▶ What you need to do
Recast the records from the line holding "Screen dimensions: 602x338" through the end of the records, inclusive, as a two-column CSV with the columns instruction and response, one row per record. Put each field in quotation marks, turn line breaks into spaces, and leave the pictures out.

◆ ◆ ◆ ◆ ◆ ◆ ◆

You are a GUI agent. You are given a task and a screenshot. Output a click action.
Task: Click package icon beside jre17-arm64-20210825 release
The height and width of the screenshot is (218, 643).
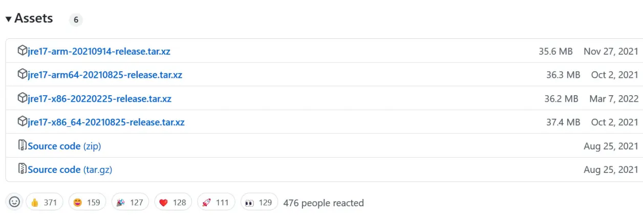pyautogui.click(x=22, y=74)
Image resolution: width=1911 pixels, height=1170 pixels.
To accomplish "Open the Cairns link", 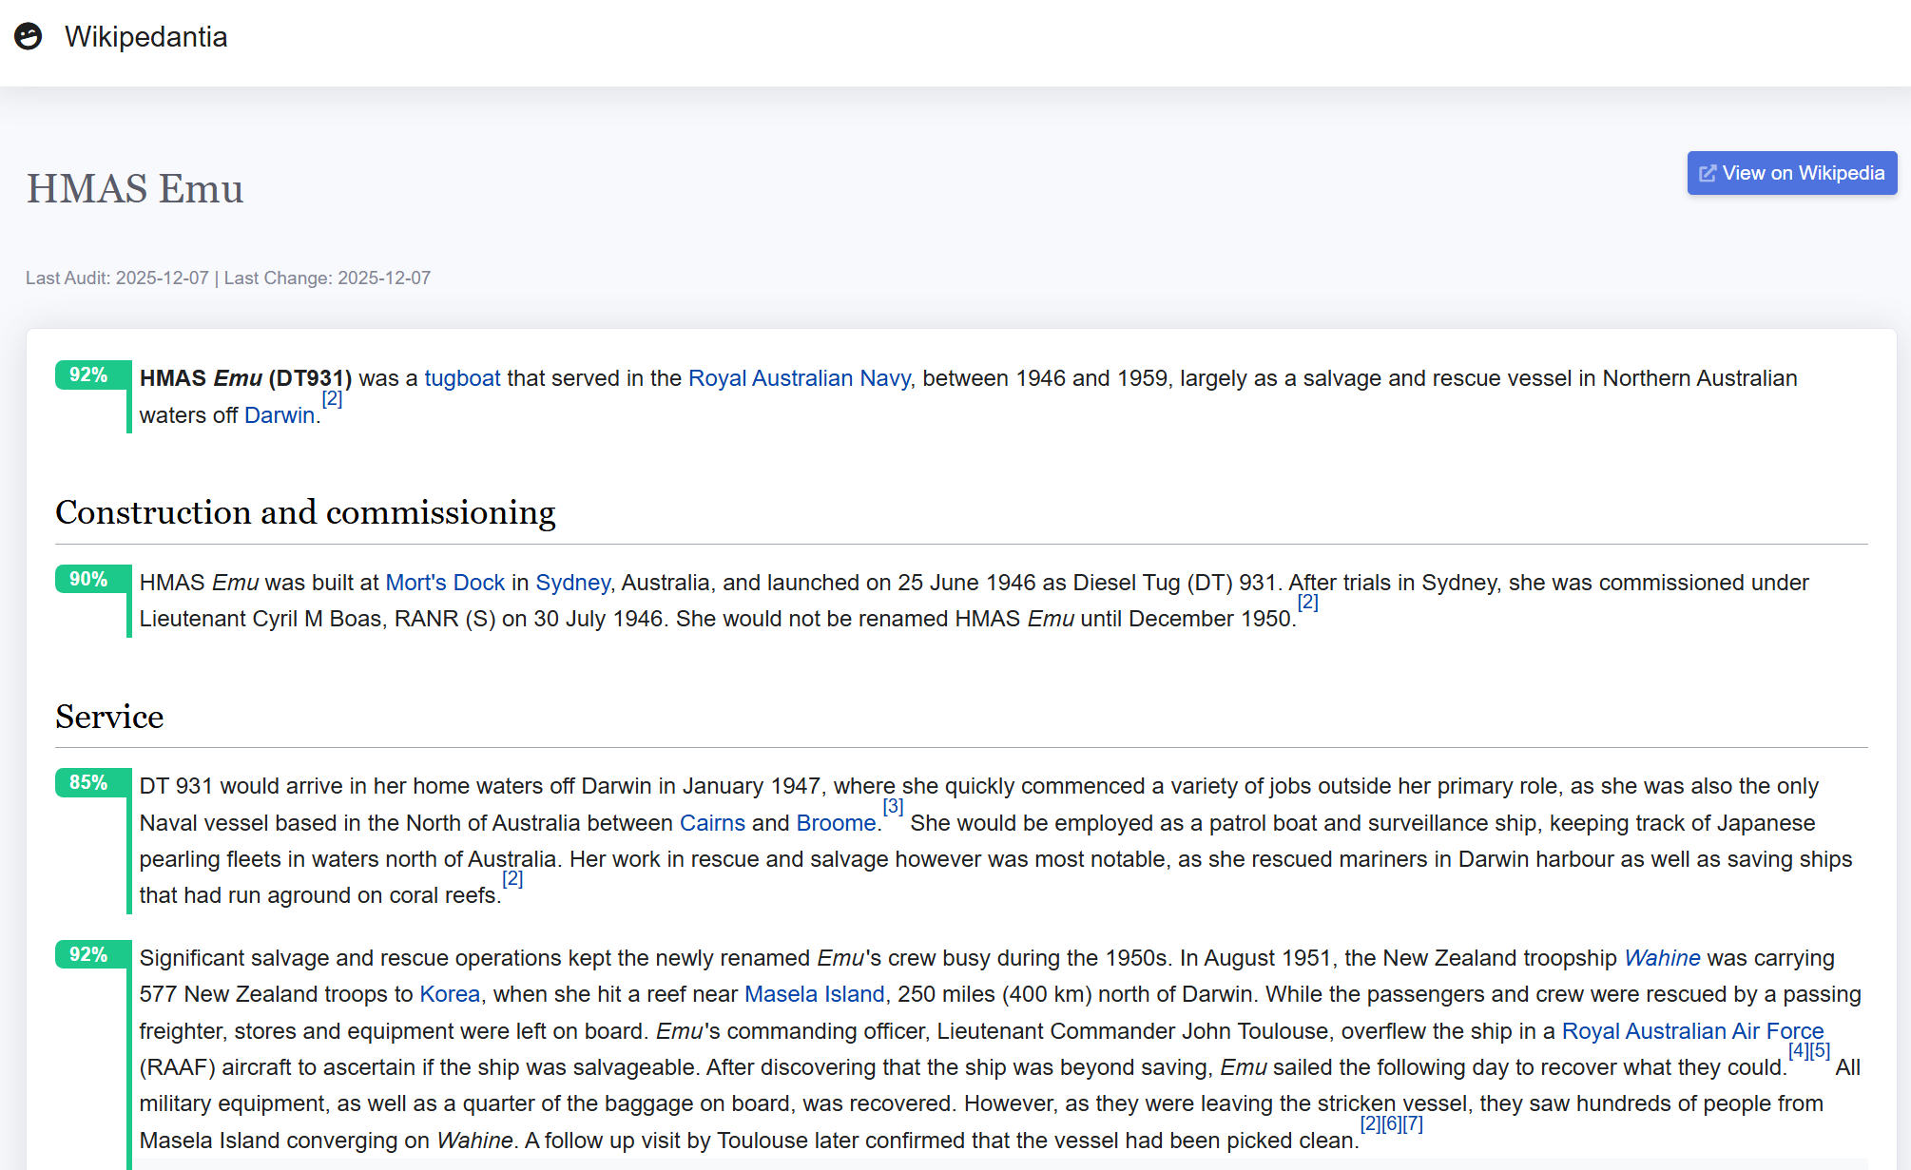I will [712, 823].
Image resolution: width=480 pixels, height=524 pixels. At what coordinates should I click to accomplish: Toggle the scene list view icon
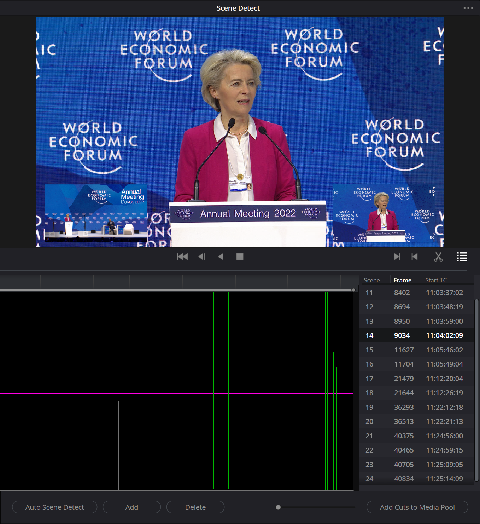pos(462,257)
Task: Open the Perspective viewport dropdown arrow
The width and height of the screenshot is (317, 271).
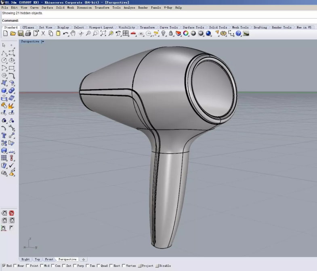Action: coord(43,42)

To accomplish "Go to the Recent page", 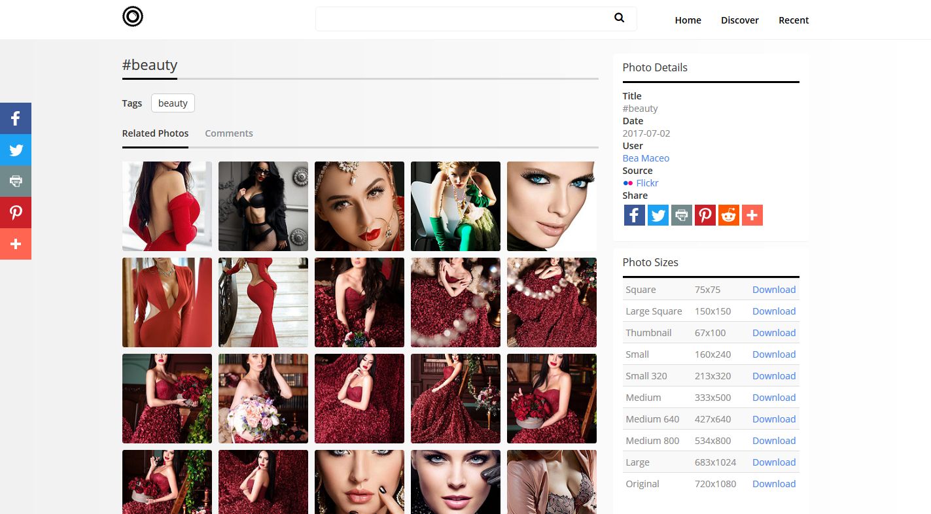I will tap(793, 20).
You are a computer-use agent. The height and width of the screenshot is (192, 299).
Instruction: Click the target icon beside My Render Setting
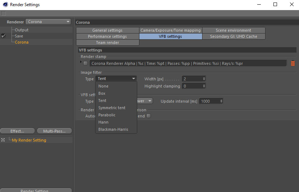point(3,140)
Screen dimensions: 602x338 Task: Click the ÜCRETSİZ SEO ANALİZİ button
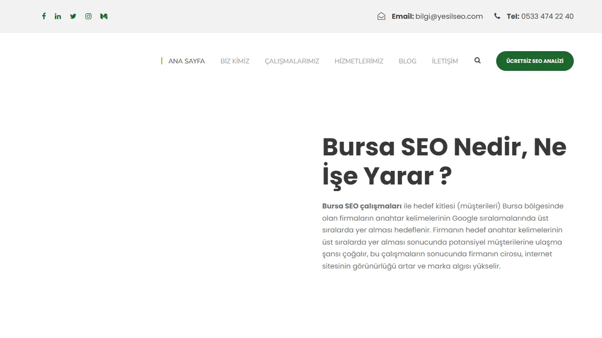tap(535, 61)
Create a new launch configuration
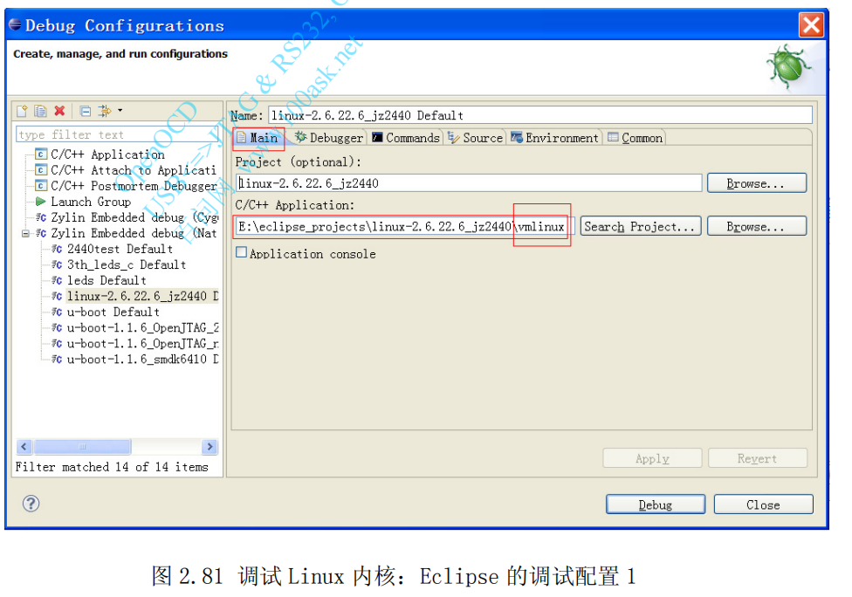The height and width of the screenshot is (597, 852). click(22, 110)
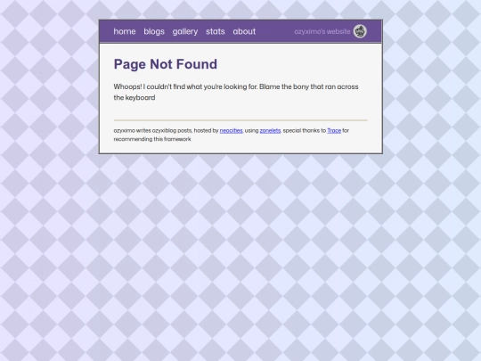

◆ ◆ ◆ ◆ ◆ ◆ ◆

▶ Task result
instruction,response
"Screen dimensions: 602x338 Task: Click the ÜCRETSİZ SEO ANALİZİ button","tap(535, 61)"
"Create a new launch configuration","The height and width of the screenshot is (597, 852). click(22, 110)"